▶ [Problem to solve]
Reproduce the entries below verbatim, from the first line through the line containing "point(19,23)", inclusive. Omit the pictures from the output.

▶ [Records for the task]
____________________
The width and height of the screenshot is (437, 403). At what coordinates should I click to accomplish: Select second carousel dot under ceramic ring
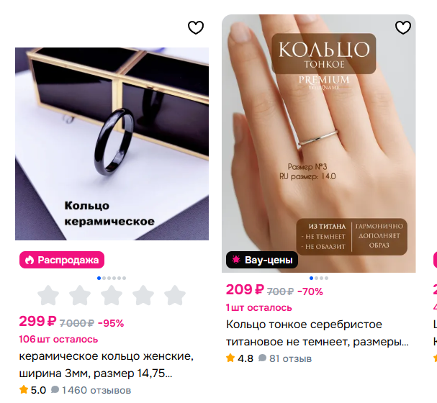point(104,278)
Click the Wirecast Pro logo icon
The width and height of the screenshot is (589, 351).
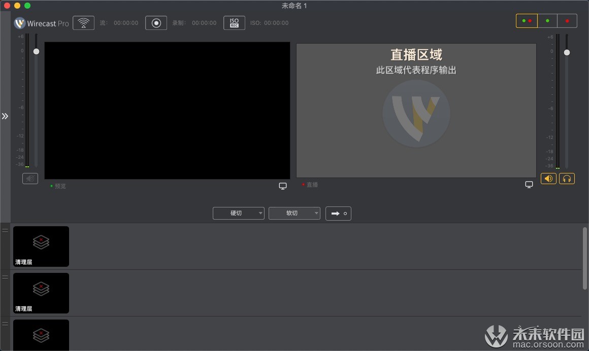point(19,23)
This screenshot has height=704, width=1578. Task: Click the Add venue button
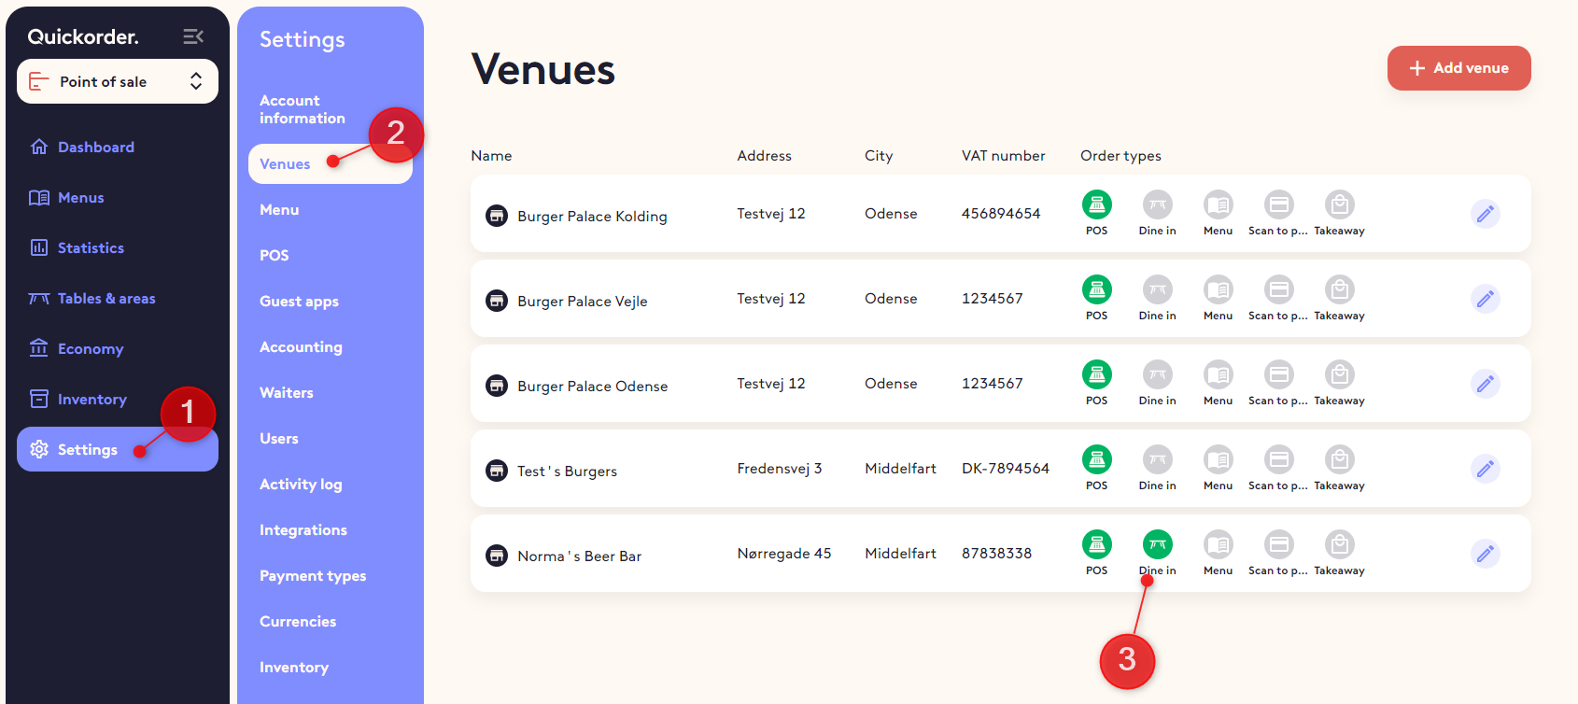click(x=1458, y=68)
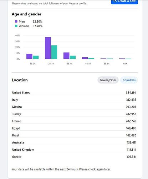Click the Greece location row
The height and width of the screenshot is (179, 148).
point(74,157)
____________________
▶ [Answer for the task]
The width and height of the screenshot is (437, 403). At what coordinates should I click to accomplish: Select second carousel dot under ceramic ring
point(104,278)
Click the Wirecast Pro logo icon
The width and height of the screenshot is (589, 351).
point(19,23)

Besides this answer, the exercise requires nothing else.